══ SUPPLIED DATA

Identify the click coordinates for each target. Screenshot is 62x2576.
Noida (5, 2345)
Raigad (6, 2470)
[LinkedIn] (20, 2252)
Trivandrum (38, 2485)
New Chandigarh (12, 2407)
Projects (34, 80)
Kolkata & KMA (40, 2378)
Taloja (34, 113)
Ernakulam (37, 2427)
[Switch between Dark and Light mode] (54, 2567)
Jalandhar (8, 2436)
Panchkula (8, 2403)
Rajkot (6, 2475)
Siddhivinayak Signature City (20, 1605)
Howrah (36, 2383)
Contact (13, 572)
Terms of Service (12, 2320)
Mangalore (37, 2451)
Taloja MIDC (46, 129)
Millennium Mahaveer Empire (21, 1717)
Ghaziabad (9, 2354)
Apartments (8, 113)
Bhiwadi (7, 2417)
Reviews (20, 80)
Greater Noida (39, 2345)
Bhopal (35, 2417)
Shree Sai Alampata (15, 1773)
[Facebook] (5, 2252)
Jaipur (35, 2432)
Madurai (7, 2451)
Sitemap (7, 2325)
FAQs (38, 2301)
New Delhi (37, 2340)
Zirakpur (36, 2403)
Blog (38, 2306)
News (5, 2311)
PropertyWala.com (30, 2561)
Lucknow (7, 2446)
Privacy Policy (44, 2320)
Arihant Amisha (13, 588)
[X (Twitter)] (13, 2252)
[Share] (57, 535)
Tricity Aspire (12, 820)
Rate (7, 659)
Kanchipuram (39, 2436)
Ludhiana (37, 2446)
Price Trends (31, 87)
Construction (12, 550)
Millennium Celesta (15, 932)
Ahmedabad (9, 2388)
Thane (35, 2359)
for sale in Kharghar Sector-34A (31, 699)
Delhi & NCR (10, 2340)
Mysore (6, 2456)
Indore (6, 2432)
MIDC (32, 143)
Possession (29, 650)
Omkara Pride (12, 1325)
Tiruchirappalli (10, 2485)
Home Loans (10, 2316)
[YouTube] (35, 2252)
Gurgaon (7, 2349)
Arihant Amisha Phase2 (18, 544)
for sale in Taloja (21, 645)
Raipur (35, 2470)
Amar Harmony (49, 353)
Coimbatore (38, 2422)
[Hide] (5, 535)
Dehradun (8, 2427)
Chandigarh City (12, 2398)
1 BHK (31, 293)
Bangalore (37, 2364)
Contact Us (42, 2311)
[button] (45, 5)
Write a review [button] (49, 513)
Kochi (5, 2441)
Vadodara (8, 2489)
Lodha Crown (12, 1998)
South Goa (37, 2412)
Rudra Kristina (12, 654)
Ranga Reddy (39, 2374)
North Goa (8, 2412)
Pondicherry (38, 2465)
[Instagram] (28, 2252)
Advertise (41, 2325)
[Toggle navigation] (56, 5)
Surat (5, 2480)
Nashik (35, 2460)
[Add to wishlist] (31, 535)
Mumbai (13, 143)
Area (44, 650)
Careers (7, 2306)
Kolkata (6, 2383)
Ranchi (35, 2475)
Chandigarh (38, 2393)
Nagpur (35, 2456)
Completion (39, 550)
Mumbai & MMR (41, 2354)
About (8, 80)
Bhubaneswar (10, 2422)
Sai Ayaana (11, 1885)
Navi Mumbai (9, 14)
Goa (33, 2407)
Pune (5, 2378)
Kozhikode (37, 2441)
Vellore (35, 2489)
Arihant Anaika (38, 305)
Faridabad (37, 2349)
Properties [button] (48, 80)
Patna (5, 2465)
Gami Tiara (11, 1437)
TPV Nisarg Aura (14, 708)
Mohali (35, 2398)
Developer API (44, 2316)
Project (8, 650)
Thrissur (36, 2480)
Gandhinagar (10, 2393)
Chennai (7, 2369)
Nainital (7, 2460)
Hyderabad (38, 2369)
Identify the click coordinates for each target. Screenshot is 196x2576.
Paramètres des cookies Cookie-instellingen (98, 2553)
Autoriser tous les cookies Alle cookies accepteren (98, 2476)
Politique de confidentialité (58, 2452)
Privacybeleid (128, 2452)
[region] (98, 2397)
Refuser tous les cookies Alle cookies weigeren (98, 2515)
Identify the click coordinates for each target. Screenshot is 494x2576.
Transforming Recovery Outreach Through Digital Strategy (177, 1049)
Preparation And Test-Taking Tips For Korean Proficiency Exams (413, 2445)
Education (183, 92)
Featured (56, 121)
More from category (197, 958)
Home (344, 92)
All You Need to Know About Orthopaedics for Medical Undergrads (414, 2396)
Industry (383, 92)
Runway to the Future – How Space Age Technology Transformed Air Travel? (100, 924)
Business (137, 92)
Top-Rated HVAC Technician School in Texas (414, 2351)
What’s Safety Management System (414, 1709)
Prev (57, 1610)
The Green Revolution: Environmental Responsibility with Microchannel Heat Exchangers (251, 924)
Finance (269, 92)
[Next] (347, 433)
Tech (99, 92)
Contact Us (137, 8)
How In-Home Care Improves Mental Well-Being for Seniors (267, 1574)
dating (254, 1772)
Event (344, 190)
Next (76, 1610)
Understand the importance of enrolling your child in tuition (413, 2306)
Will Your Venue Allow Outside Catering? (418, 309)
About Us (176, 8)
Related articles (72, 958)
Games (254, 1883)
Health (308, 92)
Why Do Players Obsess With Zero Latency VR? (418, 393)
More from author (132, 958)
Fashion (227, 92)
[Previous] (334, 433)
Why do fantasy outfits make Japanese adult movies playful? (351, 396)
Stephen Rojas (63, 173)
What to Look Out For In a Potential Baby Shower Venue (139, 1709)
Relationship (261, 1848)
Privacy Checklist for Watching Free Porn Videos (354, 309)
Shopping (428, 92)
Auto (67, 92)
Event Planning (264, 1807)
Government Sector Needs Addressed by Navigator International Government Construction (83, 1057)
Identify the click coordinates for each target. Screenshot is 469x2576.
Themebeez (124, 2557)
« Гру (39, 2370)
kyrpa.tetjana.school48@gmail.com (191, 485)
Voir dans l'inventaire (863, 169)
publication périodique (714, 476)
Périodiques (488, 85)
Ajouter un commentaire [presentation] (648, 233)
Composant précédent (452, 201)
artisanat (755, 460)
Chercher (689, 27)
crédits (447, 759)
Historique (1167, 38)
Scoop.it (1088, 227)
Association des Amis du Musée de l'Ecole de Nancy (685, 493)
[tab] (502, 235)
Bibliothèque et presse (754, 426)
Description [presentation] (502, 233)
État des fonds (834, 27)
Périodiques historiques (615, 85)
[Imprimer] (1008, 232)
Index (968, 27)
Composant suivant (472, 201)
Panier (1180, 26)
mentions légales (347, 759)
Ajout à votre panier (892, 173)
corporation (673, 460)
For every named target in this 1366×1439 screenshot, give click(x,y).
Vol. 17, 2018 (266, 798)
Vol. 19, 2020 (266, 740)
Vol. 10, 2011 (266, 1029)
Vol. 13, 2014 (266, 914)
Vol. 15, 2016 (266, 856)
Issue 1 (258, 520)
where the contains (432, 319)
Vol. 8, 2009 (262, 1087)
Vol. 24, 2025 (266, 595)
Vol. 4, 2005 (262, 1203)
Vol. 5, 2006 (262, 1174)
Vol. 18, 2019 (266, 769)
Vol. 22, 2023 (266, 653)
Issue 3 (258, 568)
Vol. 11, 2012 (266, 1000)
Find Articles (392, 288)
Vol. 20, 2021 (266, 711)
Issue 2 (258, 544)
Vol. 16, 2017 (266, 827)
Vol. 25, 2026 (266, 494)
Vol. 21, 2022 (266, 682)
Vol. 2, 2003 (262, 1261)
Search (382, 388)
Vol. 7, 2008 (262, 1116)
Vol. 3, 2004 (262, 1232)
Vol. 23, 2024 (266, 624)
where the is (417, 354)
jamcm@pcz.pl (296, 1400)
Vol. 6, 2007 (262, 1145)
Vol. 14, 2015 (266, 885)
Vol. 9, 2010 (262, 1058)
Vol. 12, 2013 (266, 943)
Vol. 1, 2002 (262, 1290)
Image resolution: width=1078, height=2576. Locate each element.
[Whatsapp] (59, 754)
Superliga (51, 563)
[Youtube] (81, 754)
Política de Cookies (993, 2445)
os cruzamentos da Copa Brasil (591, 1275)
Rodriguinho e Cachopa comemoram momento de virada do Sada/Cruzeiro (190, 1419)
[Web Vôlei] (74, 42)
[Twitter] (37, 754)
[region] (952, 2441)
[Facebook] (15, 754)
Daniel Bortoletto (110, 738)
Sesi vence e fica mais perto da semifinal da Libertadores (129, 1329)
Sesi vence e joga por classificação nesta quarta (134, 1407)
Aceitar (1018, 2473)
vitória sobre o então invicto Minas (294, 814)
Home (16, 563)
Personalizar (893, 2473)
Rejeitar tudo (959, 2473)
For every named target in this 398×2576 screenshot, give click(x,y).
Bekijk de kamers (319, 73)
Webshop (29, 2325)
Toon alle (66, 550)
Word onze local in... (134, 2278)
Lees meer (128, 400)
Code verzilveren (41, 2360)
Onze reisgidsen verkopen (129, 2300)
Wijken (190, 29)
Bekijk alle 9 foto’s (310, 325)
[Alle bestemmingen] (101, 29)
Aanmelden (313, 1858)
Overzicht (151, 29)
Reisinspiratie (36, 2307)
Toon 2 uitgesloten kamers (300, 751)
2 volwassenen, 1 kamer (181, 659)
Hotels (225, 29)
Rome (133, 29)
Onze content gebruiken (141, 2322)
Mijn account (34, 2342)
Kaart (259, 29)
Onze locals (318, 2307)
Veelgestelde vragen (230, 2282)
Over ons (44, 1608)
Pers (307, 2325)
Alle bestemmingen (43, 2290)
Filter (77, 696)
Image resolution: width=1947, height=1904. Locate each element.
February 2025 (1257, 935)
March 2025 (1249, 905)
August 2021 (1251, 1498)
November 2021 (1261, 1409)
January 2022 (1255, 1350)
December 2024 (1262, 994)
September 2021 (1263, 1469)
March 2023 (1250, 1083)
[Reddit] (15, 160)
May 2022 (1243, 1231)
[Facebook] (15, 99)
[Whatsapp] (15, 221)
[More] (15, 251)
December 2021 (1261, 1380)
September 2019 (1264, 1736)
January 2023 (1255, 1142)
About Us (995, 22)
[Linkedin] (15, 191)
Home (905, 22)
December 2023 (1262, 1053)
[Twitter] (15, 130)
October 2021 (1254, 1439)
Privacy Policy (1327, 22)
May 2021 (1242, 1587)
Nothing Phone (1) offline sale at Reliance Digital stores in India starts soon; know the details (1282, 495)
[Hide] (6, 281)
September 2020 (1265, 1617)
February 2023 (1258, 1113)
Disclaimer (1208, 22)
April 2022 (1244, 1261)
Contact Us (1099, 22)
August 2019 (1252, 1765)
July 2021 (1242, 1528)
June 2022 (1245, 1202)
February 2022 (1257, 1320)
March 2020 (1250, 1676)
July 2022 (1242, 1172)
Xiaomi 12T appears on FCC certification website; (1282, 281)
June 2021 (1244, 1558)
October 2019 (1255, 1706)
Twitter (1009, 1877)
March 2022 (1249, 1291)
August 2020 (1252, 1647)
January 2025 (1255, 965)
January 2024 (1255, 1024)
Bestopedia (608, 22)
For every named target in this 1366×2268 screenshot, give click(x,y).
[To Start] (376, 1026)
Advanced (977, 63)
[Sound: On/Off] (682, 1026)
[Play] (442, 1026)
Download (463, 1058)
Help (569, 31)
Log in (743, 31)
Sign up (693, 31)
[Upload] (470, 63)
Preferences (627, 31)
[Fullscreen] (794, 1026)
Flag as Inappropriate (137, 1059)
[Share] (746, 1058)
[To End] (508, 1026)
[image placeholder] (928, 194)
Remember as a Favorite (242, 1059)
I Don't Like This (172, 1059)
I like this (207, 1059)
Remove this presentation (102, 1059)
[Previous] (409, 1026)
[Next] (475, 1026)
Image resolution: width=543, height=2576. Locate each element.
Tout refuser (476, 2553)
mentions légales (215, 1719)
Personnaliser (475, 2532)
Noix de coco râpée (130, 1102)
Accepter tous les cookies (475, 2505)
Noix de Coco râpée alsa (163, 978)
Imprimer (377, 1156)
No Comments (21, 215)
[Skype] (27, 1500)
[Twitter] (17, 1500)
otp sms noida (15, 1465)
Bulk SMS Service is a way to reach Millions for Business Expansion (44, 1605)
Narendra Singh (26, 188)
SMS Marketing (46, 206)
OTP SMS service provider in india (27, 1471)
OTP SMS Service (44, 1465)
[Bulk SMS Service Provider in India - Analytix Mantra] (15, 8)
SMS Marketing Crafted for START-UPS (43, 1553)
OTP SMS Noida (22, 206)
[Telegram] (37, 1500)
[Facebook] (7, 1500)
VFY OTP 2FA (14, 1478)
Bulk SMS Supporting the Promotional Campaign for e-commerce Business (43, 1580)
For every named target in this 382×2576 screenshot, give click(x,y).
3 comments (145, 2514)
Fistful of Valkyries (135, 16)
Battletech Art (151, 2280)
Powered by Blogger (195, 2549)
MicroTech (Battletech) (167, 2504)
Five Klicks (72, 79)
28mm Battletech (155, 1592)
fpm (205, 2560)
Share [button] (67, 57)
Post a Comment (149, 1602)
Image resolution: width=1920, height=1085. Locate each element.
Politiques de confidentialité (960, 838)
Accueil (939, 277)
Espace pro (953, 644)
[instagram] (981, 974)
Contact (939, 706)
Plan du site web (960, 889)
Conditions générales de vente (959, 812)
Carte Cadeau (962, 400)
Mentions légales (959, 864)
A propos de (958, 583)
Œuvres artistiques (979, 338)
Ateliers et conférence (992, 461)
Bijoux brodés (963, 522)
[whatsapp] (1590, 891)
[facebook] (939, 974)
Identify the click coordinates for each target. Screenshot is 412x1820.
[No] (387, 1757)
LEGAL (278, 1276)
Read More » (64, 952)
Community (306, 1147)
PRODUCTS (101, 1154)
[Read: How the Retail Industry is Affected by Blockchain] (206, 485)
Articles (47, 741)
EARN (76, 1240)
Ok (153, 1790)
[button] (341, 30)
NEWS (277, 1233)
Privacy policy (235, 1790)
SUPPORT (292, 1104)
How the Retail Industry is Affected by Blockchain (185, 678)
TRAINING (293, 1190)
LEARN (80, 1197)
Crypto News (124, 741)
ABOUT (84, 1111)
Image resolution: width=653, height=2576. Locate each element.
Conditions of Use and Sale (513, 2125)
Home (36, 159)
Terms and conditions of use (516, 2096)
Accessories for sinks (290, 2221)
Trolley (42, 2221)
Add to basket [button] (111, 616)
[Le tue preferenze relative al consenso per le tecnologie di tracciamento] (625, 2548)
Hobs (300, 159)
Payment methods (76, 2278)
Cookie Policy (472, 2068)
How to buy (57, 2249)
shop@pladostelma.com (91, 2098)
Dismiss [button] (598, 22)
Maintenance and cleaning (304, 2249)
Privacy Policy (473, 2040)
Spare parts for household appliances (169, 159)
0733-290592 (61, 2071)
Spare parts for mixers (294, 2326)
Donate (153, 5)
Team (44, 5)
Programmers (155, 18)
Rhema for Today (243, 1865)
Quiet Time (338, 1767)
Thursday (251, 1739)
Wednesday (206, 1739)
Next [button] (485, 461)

════

◆ WHAT IS EXPECTED: Looking at the data above, return every line from the one with "Bibliothèque et presse (754, 426)" down to the one with "Issue 1 (258, 520)", exactly and inclusively.

◆ RESULT OF THE TASK:
Bibliothèque et presse (754, 426)
Description [presentation] (502, 233)
État des fonds (834, 27)
Périodiques historiques (615, 85)
[Imprimer] (1008, 232)
Index (968, 27)
Composant suivant (472, 201)
Panier (1180, 26)
mentions légales (347, 759)
Ajout à votre panier (892, 173)
corporation (673, 460)
For every named target in this 1366×1439 screenshot, give click(x,y).
Vol. 17, 2018 (266, 798)
Vol. 19, 2020 (266, 740)
Vol. 10, 2011 (266, 1029)
Vol. 13, 2014 (266, 914)
Vol. 15, 2016 (266, 856)
Issue 1 (258, 520)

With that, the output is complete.